Training the class-conditioned UNet followed the same procedure as the time-conditioned model in Section 2.2.2, with one key addition: the class conditioning vector \(c\) was injected alongside \(t\), and unconditional generation was applied periodically by zeroing out \(c\) with probability \(p_\text{uncond} = 0.1\), following Algorithm 3 (Figure 24). The resulting training loss curve is shown in Figure 25.
The class-conditioned model was used to generate images via classifier-free guidance (CFG), following Algorithm 4 (Figure 26). A guidance scale of \(\gamma = 5.0\) was applied during sampling to steer the outputs toward the target class and enhance overall generation quality.
Figure 27 shows generated samples at epochs 1, 5, and 10. The class-conditioned model with CFG produces noticeably sharper and more recognizable digits compared to the time-conditioned model alone, confirming the benefit of explicit class conditioning for generation quality.
This project examined diffusion and flow matching models at two levels of abstraction — through a large-scale pretrained model and through models trained from scratch on a simple benchmark.
In Part 1, experiments with DeepFloyd IF confirmed that iterative diffusion denoising substantially outperforms classical Gaussian blur, recovering fine structural details lost during the forward noising process. One-step denoising performs well at low to moderate noise but begins to hallucinate at high levels; iterative denoising further improves quality while exhibiting the same tendency. Classifier-Free Guidance proved effective at improving generation quality, with guidance scales above 1 producing sharper results at the cost of output diversity. The SDEdit and RePaint algorithms demonstrated versatile image editing and inpainting capabilities, and the visual anagram experiments showed that diffusion models can be guided to simultaneously satisfy multiple semantic constraints within a single image.

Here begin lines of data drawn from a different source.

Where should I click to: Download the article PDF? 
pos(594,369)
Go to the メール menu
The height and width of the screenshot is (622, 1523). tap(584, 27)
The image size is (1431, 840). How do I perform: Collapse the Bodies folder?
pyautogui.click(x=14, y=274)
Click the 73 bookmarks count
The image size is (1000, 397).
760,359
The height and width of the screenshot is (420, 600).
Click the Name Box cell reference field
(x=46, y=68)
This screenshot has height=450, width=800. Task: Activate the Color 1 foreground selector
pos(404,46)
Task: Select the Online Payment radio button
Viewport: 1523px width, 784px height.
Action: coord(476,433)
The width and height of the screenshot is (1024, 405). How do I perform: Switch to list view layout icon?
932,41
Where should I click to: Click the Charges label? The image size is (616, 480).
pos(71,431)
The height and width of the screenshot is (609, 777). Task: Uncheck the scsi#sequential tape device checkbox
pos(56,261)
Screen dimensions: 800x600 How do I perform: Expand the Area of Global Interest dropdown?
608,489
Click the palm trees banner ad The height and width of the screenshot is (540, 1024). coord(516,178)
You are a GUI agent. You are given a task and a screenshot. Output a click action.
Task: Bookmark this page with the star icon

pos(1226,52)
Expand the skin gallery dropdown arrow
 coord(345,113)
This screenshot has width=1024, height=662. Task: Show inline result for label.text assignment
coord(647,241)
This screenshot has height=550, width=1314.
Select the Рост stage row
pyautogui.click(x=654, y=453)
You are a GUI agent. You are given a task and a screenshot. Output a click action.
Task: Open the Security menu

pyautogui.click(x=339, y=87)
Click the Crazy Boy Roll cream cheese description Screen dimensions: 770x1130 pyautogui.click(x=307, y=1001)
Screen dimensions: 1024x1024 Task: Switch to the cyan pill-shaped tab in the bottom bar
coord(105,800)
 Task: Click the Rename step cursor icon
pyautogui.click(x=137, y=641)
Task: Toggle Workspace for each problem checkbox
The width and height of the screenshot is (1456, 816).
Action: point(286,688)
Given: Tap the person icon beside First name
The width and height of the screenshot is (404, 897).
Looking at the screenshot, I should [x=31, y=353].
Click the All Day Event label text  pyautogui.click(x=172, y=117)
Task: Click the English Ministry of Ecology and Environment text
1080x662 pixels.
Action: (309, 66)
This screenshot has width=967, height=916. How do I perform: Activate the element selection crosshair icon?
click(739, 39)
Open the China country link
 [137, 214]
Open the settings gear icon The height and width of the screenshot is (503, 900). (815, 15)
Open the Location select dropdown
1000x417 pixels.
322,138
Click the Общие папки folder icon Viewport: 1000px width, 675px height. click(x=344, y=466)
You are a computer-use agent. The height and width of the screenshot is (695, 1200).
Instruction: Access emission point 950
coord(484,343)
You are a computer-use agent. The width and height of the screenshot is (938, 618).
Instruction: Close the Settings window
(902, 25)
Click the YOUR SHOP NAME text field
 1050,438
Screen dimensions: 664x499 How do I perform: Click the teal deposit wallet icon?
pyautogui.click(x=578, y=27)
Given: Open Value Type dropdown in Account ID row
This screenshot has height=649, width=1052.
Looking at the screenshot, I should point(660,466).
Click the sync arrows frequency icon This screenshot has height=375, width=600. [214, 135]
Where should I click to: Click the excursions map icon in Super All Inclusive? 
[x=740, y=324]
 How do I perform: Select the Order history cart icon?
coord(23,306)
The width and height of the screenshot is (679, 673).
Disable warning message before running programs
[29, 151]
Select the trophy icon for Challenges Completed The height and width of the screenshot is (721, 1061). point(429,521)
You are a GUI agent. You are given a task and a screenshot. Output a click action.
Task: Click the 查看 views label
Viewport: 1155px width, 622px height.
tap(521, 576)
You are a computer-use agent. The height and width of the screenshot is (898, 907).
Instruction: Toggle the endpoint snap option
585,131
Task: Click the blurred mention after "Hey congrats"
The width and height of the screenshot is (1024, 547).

In Part 2, the limitations of one-step MSE denoising for generation were characterized theoretically: when applied to pure noise, the optimal MSE-trained denoiser reduces to the dataset mean due to the statistical independence of the noise and data distributions. Flow matching overcame this limitation by training a time-conditioned UNet to predict a velocity field along a linear interpolation path, enabling iterative synthesis of diverse, coherent digits. Adding class conditioning with CFG dropout further improved output sharpness and semantic consistency, yielding recognizable class-specific digits by epoch 5. Together, the two parts illustrate both the power of pretrained diffusion models and the principled design choices that make training generative models from scratch effective.